* [DOCUMENT SECTION]:
*-*-*

# Comcast Xfinity initiates internet usage limit



## phrelin (Jan 18, 2007)

As noted in news stories this week, like many we received the the email below from Comcast:










As indicated, the usage limit won't affect us ... now....


----------



## trh (Nov 3, 2007)

We're using between 400-500 GB per month. And should we ever start watching Netflix in 4K, I can see us getting much closer to that 1TB limit.

Of course, I have a Plex server and some family and friends use it. I'll probably have to shut them off if start getting close to the 1TB.


----------



## phrelin (Jan 18, 2007)

trh said:


> We're using between 400-500 GB per month. And should we ever start watching Netflix in 4K, I can see us getting much closer to that 1TB limit.
> 
> Of course, I have a Plex server and some family and friends use it. I'll probably have to shut them off if start getting close to the 1TB.

*-*-*

* [RECORD SET]:
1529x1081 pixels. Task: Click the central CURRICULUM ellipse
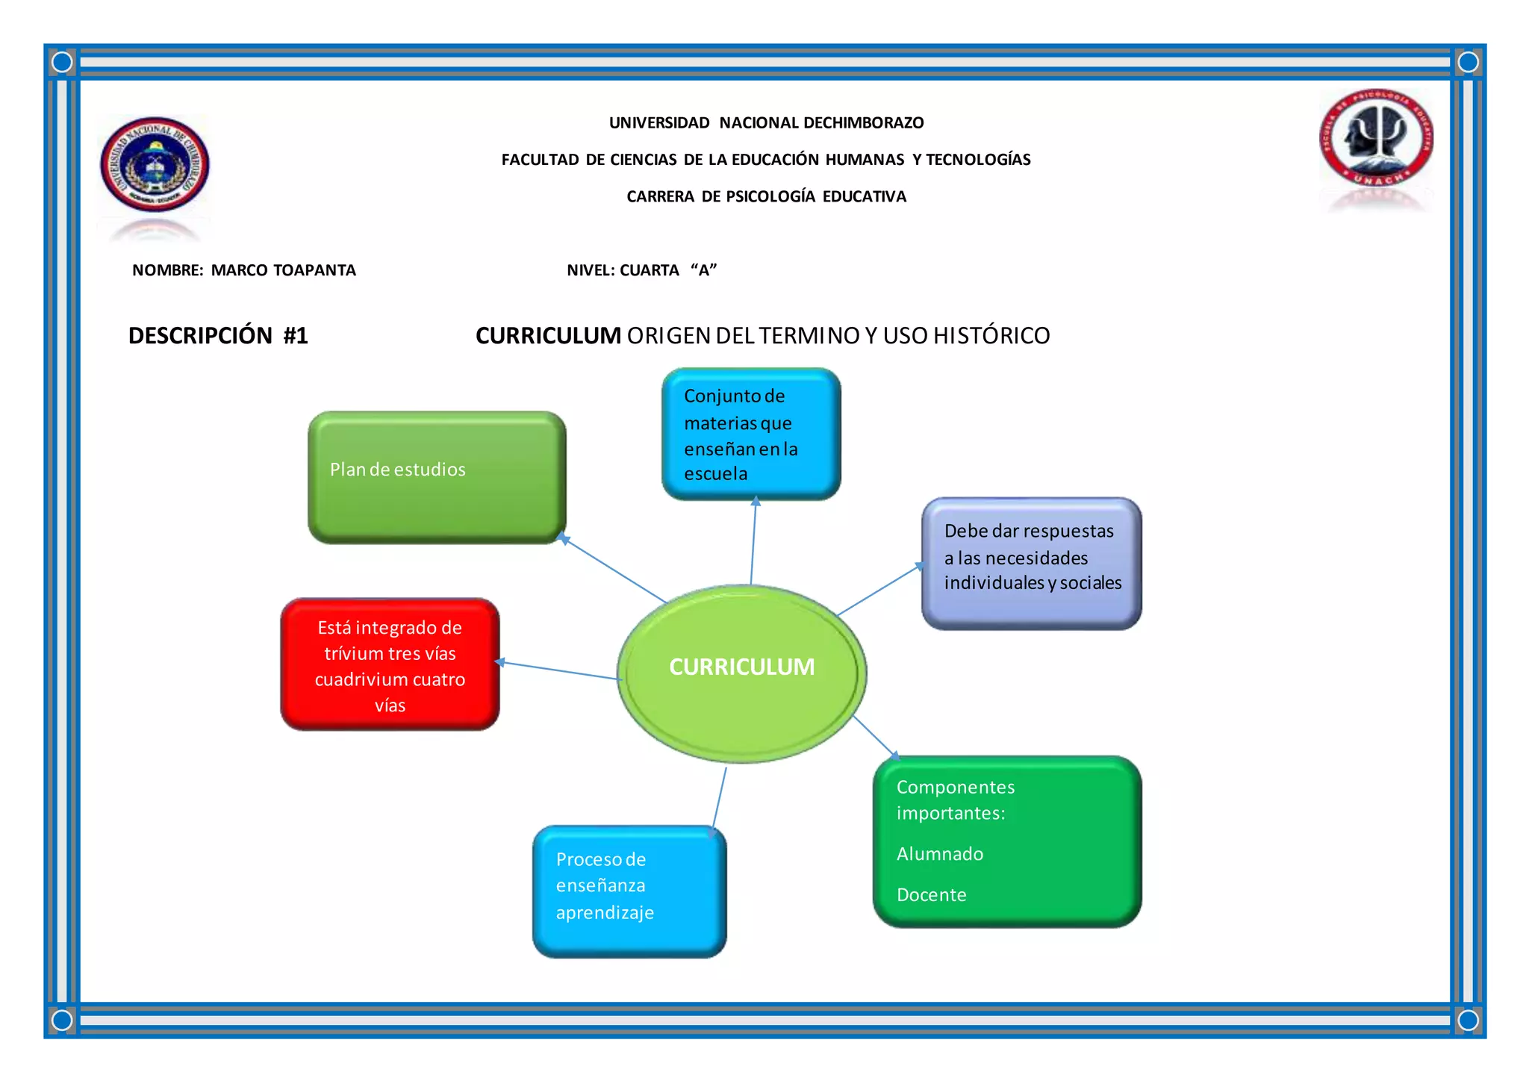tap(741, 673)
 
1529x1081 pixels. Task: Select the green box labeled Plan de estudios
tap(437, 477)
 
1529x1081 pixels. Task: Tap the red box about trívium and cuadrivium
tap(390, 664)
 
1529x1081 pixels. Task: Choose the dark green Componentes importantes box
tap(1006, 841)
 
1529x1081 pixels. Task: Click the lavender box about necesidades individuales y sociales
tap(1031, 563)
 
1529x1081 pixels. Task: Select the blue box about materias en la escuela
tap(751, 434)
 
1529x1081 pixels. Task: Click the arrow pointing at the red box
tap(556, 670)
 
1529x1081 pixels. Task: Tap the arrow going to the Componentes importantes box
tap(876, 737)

*-*-*

* [WHAT NEEDS TO BE DONE]: List every post in the forum thread about Comcast's internet usage limit, in order, giving the username and date shown in each post's header.

* [SOLUTION TO THE EXERCISE]:
1. phrelin (Jan 18, 2007)
2. trh (Nov 3, 2007)
3. phrelin (Jan 18, 2007)